According to Billboard, it reached number one in Miami and New York, number two in Chicago and number 12 in Los Angeles.

==Cover versions==
In 1997, American salsa group Dark Latin Groove covered the song in a duet with Puerto Rican recording artist Ivy Queen, on their second studio album Swing On.
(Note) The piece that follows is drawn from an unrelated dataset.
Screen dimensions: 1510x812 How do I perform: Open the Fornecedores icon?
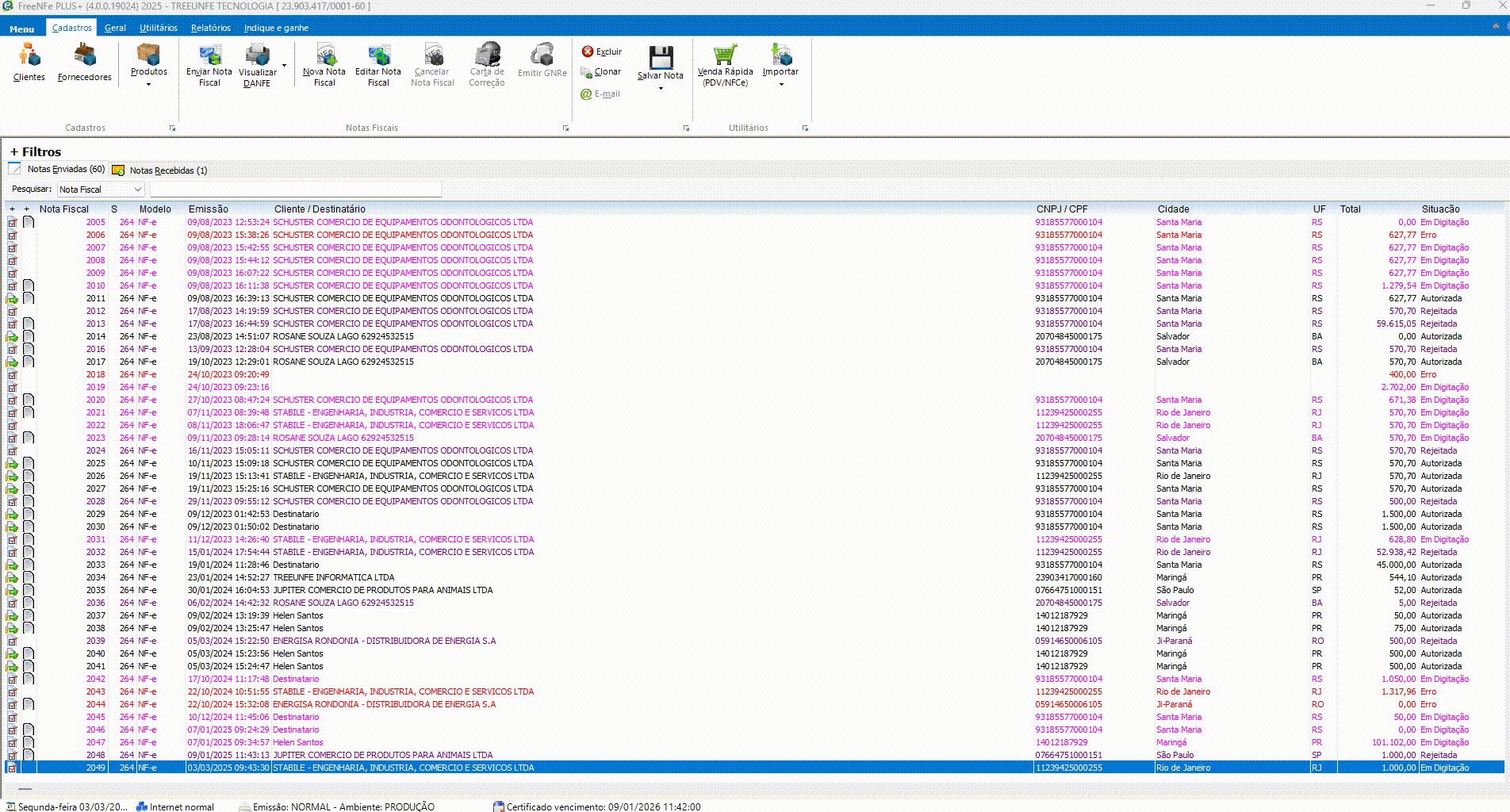click(x=84, y=57)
This version of the song peaked at number twenty-five on the Billboard Digital Tropical Songs chart in 2010.

American entertainer Jennifer Lopez performed the song live as part the tribute to Cruz during the American Music Awards of 2013.
Lopez also added the song to the setlist of her Las Vegas residency, All I Have.

In 2004, Gloria Estefan, Patti LaBelle, and Arturo Sandoval covered the song on ¡Azúcar!, a DVD musical tribute to Celia Cruz.

In 2015, Ivy Queen covered the song, in a medley, along with "Bemba Colora", on her ninth studio album, Vendetta.

In 2019, Angélique Kidjo covered the song on her album Celia.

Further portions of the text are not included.